Observation data Epoch J2000 Equinox J2000
- Constellation: Libra
- Right ascension: 14^{h} 46^{m} 07.43^{s}
- Declination: −23° 17′ 04.33″

Characteristics
- Evolutionary stage: brown dwarf
- Spectral type: Y1

Astrometry
- Proper motion (μ): RA: -796.1 ±48.8 mas/yr Dec.: -913.0 ±24.3 mas/yr
- Parallax (π): 103.8±5.0 mas
- Distance: 31 ± 2 ly (9.6 ± 0.5 pc)

Details
- Mass: 18±1 M_{Jup}
- Radius: 0.82±0.02 R_{Jup}
- Luminosity (bolometric): 10^{−6.779 ± 0.043} L_{☉}
- Surface gravity (log g): 4.81+0.03 −0.02 cgs
- Temperature: 375+4 −5 K
- Age: 10 Gyr
- Other designations: CWISE J144606.58-231719.0, CWISEP J144606.62-231717.8

Database references
- SIMBAD: data

= CWISEP J1446−2317 =

Brown dwarf in the constellation Libra

CWISEP J1446−2317 (CWISEP J144606.62−231717.8, CWISEP 1446−2317) is a brown dwarf. It is a Y-dwarf with a spectral type of Y1.

CWISEP J1446−2317 was discovered as an unusual red object (Spitzer ch1-ch2 = 3.71 ±0.44 mag) in the new combined WISE/NEOWISE catalog, called CatWISE. The object was found using supervised machine-learning, by using XGBoost. The temperature was estimated to be lower than 381 Kelvin for this object. Follow-up observations however revised the color to ch1-ch2 = 2.986 ±0.048 mag, making it the fifth reddest object at the time, with an estimated temperature of 310−360 K. The mass was estimated between 2 and 20 for an age range of ~500 Myr–13 Gyr. The object is however unlikely to be young because of its high tangential velocity of around 60 km/s. If this object is similar to other ultracool dwarfs in the solar neighbourhood, it would have an age of about 1.5–6.5 Gyrs and therefore a mass of 4–14 according to the authors.
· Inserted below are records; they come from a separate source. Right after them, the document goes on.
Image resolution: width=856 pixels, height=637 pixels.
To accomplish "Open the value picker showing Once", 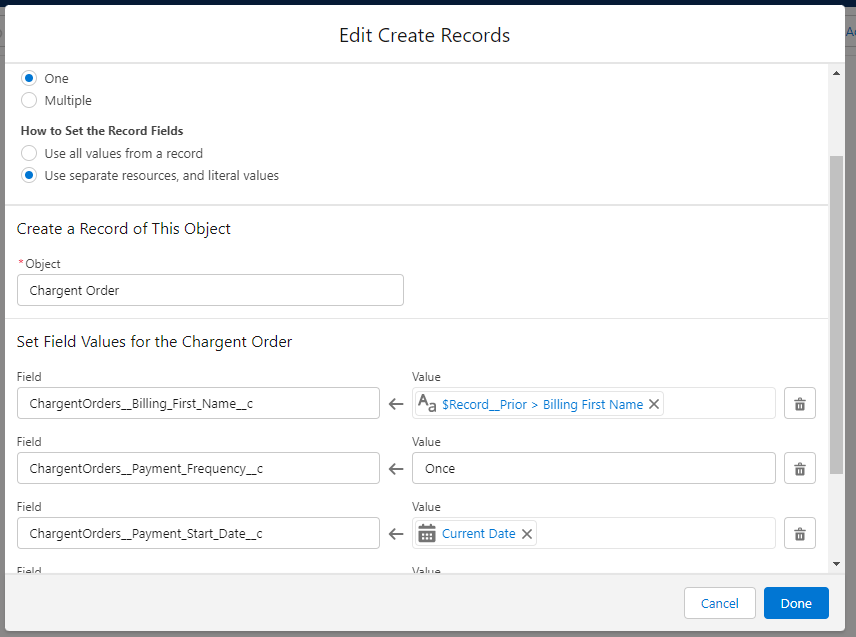I will pyautogui.click(x=594, y=468).
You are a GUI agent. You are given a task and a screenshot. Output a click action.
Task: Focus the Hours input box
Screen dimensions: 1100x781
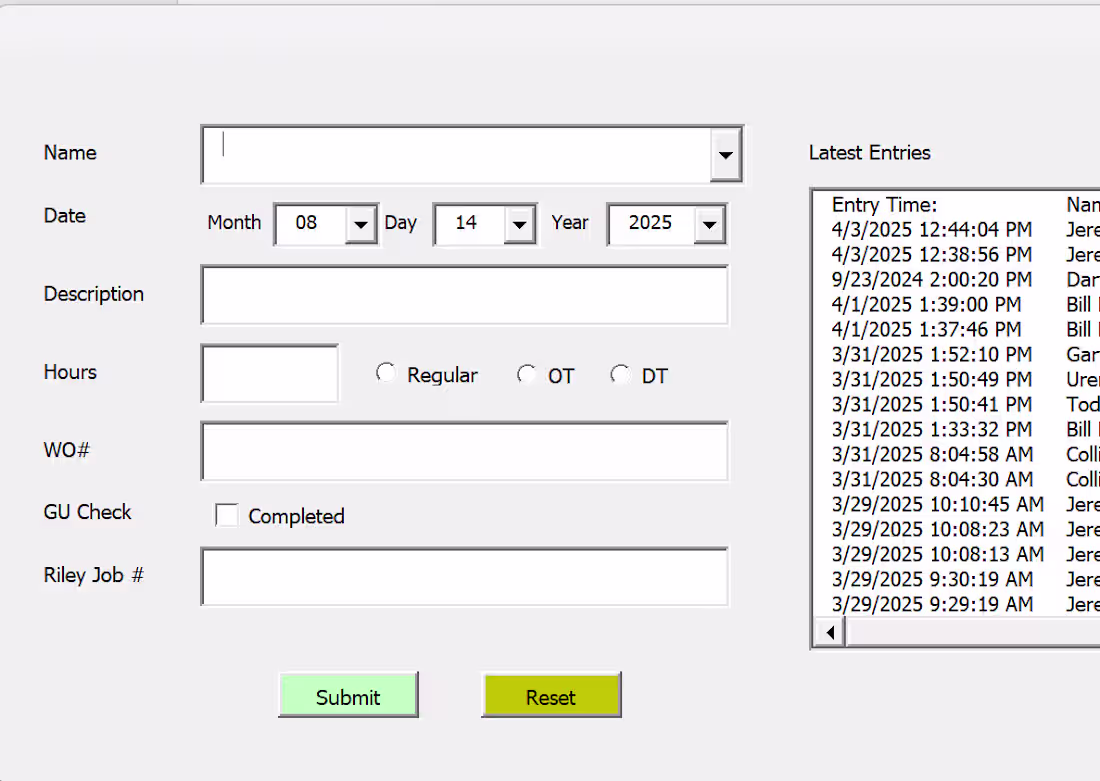[269, 372]

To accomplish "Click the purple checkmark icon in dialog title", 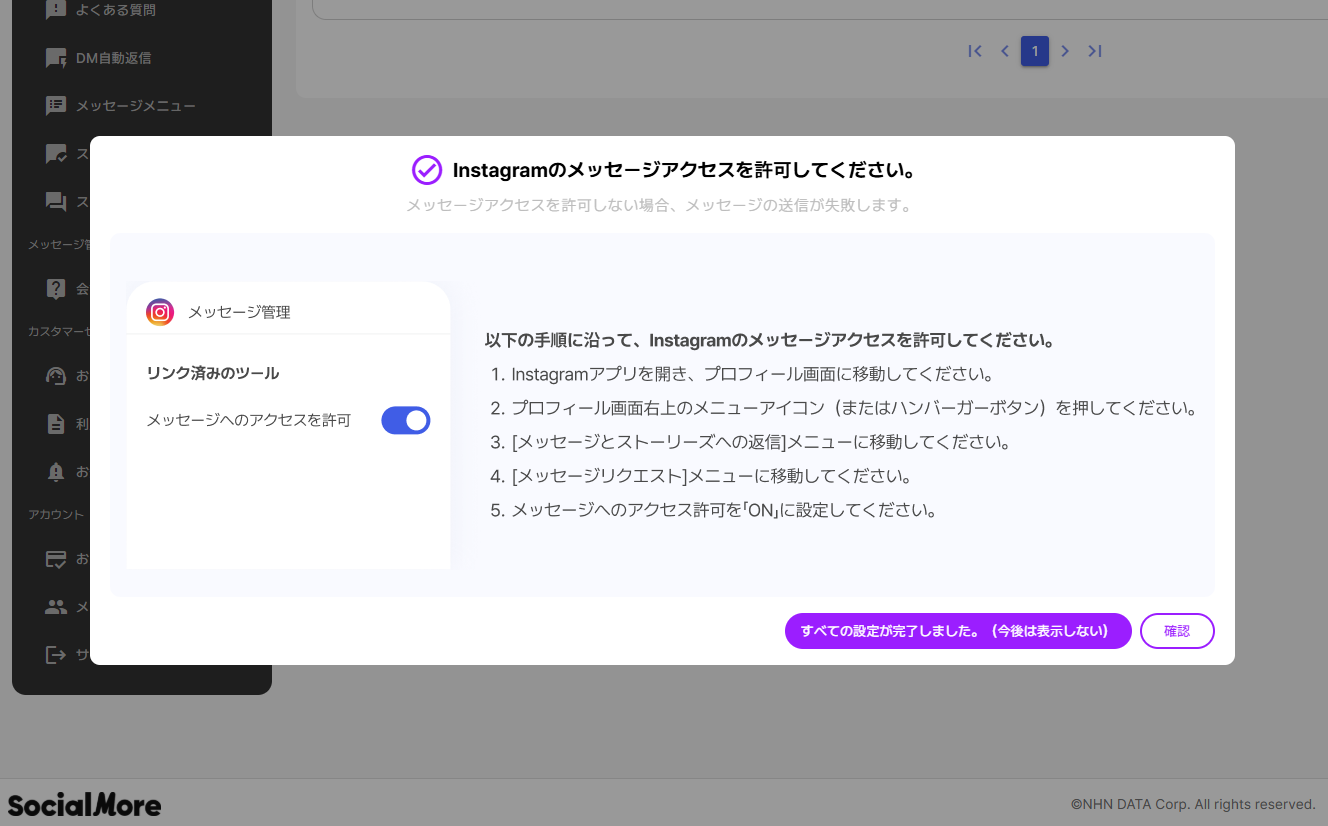I will pyautogui.click(x=427, y=170).
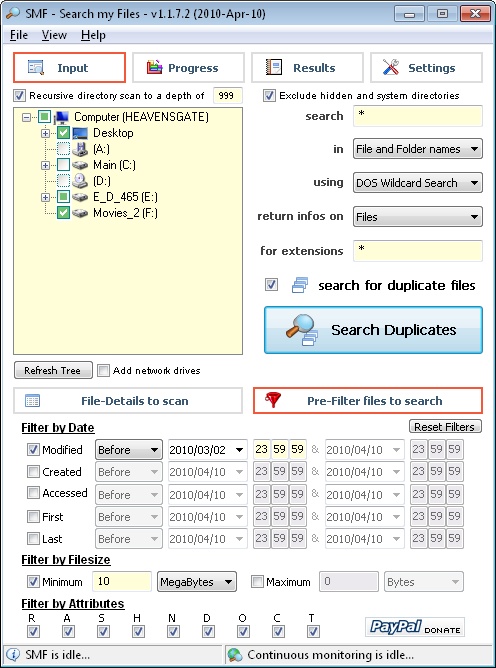Viewport: 496px width, 668px height.
Task: Click the Progress tab icon
Action: pyautogui.click(x=154, y=67)
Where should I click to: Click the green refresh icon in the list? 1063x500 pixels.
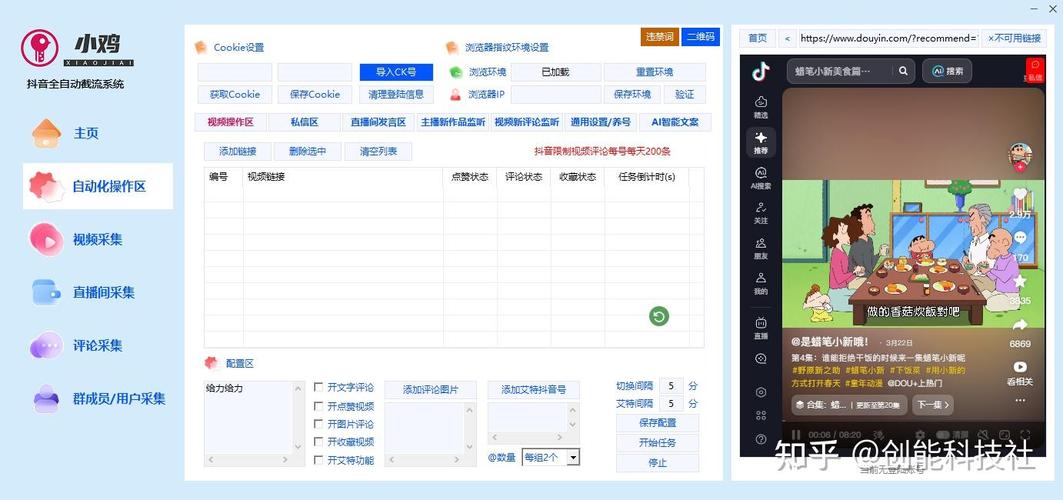659,317
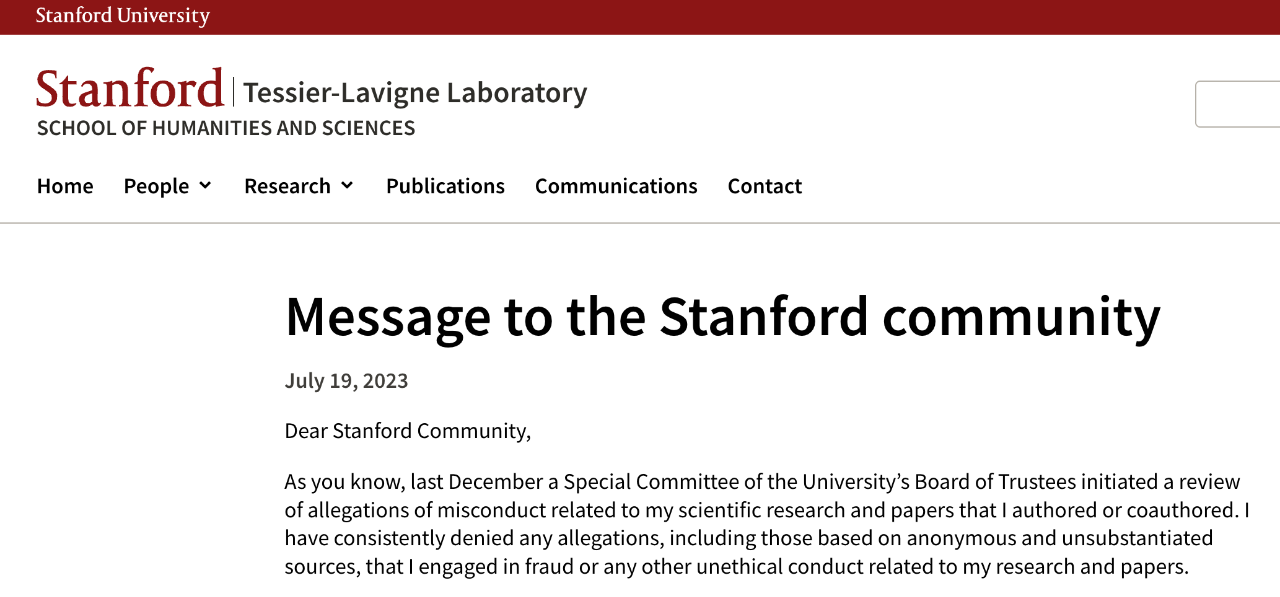Click the Stanford wordmark logo
The image size is (1280, 597).
pyautogui.click(x=130, y=88)
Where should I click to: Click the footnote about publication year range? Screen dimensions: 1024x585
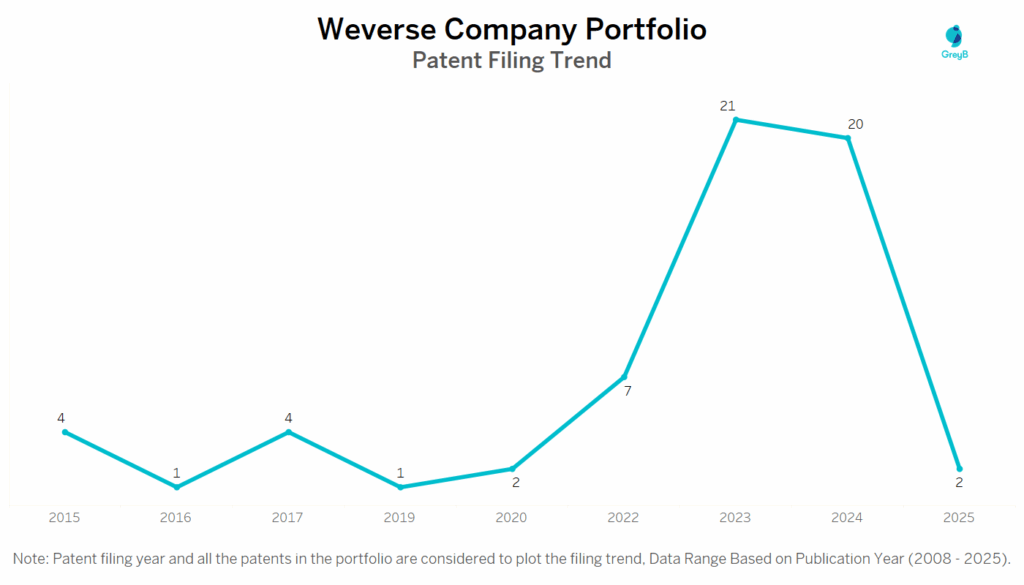[x=512, y=557]
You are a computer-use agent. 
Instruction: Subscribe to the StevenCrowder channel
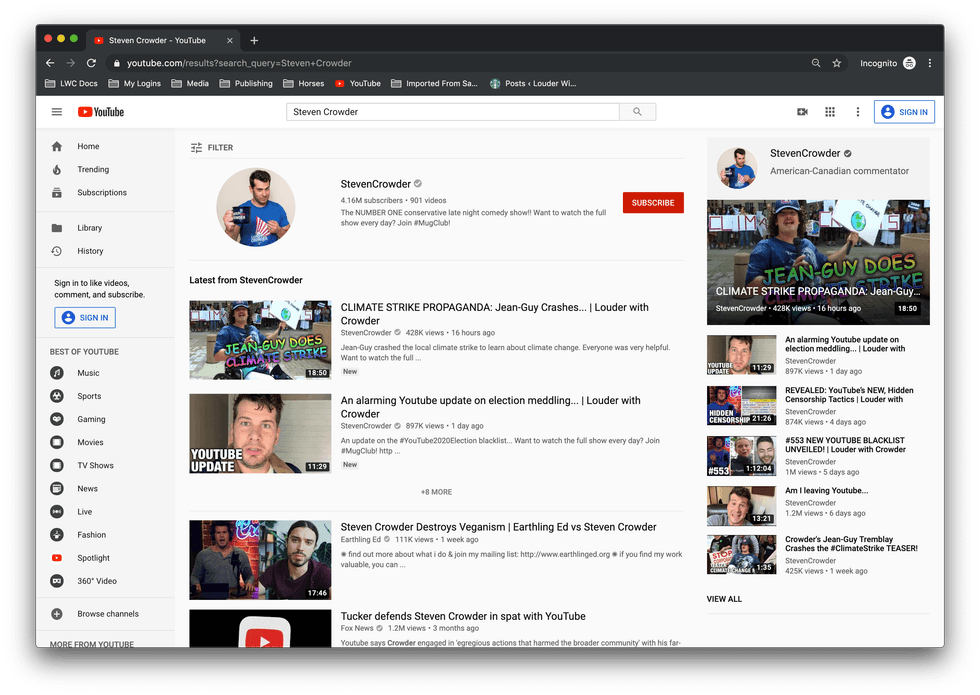653,203

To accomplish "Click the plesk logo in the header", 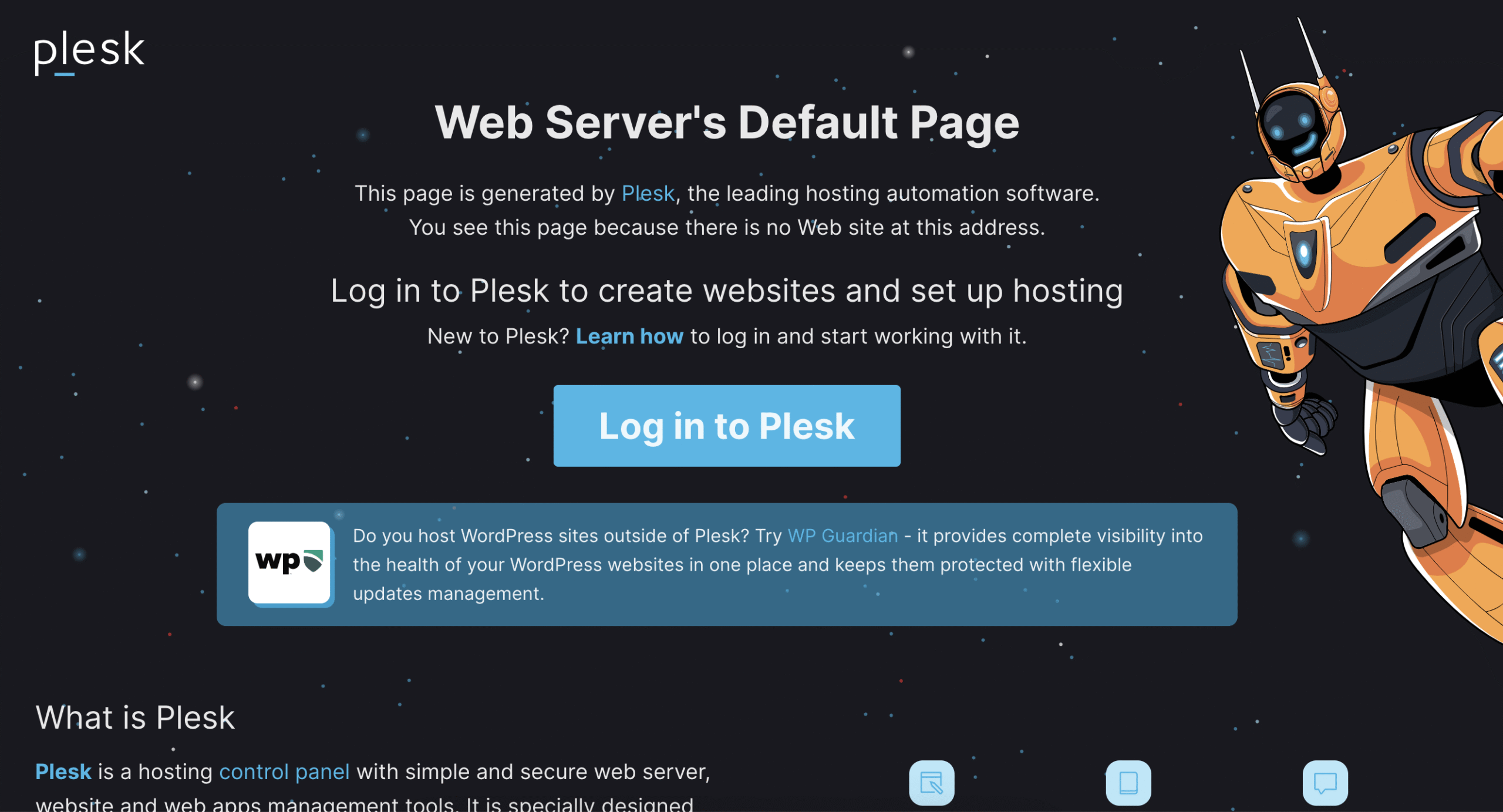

In 2024 observations of CWISEP J1446−2317 with JWST were published. These observations were carried out with NIRSpec and MIRI spectroscopy. These observations established this object to have a spectral type of Y1, due to the narrow J-band peaks. There were however difficulties to precisely determine the spectral type. CWISEP J1446−2317 is not discussed in detail in this work. The authors however mention that they detect absorption features in their sample. These include water vapor, methane, ammonia, carbon monoxide and carbon dioxide. None of the objects in their sample show absorption due to phosphine, which is predicted to be present in the atmosphere of these cold objects.